In fact, at their presentation in Austin of the work PLF is accomplishing, Lori admitted that when she and Ponheary first went into Koh Ker and saw the magnitude of the challenges they were facing, she felt overwhelmed, like it was almost hopeless. The children had a school building, but no pens or papers or books. 75% of them were severely ill and malnourished, their parents didn’t support them going to school, and they struggled just to eat every day.
“We don’t have the resources to handle this,” Lori told Ponheary. “We are going to get ourselves into a hole we can’t get out of.”
It was Ponheary’s response that made an impression on Lori:
“We are already in the hole,” Ponheary said. “And we can climb out of it anytime we want. The question is, do we take these kids with us, or not?”
School is the answer. That is the tagline of the Ponheary Ly Foundation, and the basis of everything they do.
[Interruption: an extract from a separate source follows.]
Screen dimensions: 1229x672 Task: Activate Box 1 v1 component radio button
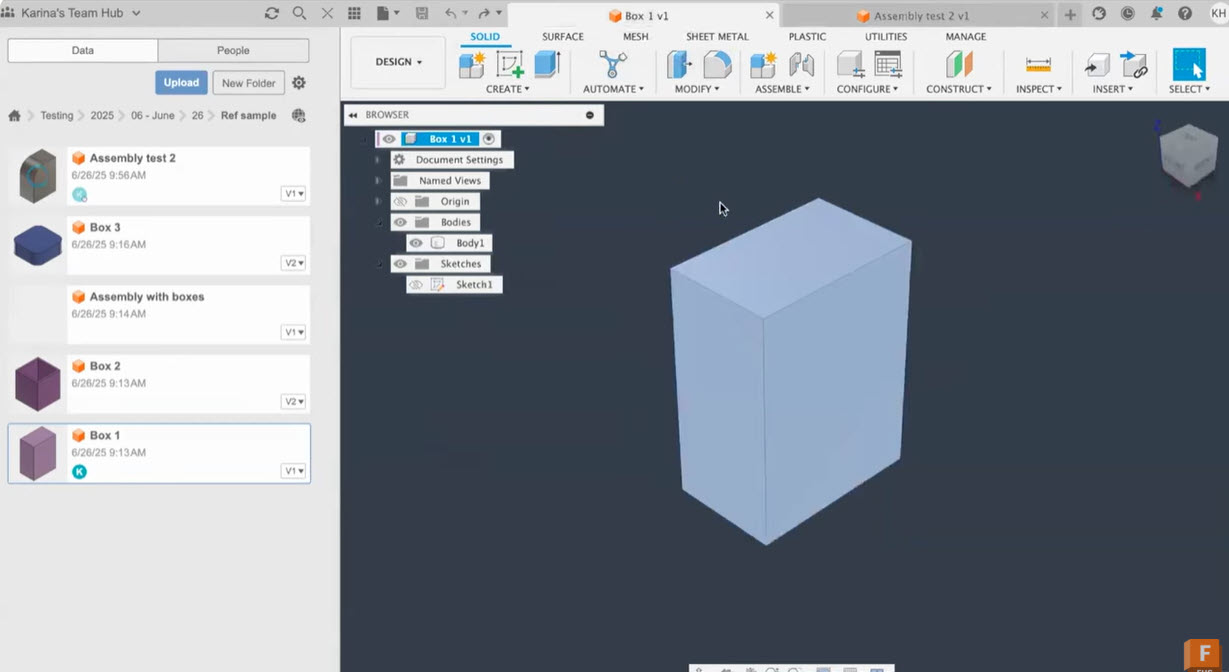[x=489, y=139]
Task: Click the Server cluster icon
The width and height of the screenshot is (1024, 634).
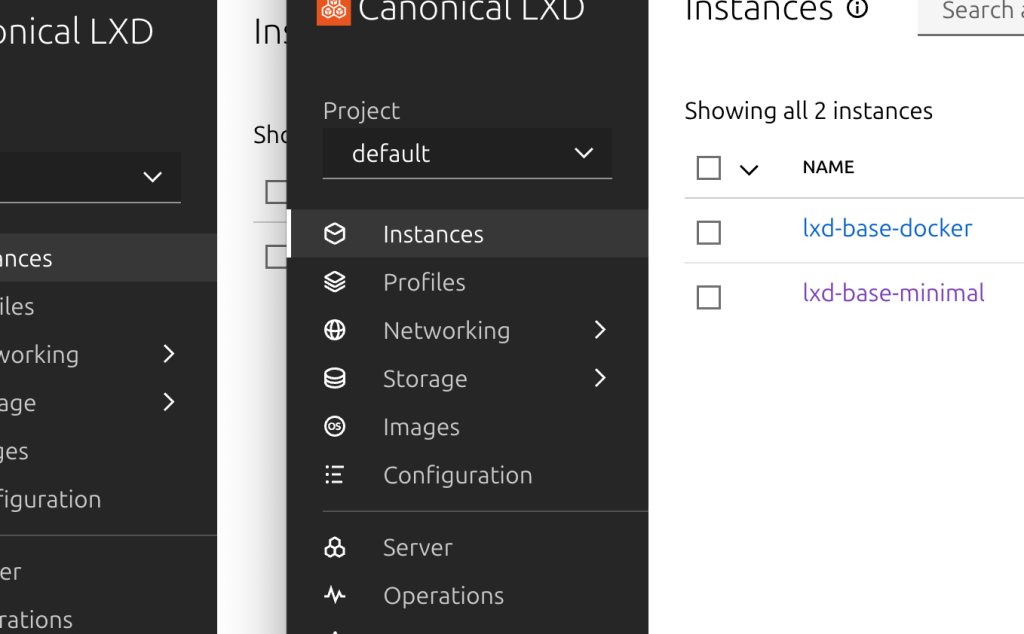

PLF doesn’t try to impose their own, or American, expectations on the students, but rather lets them be self-directed and tell the organization what it is they need.
“If you give children space and opportunities to rise, they will do so. And often beyond our wildest expectations,” says Lori. “We just want to provide that spark for learning and education, such as Ponheary’s father instilled in her.”
These two hard-working, seemingly tireless women tackled the challenge of Koh Ker, which recently saw its first graduates head off to secondary school.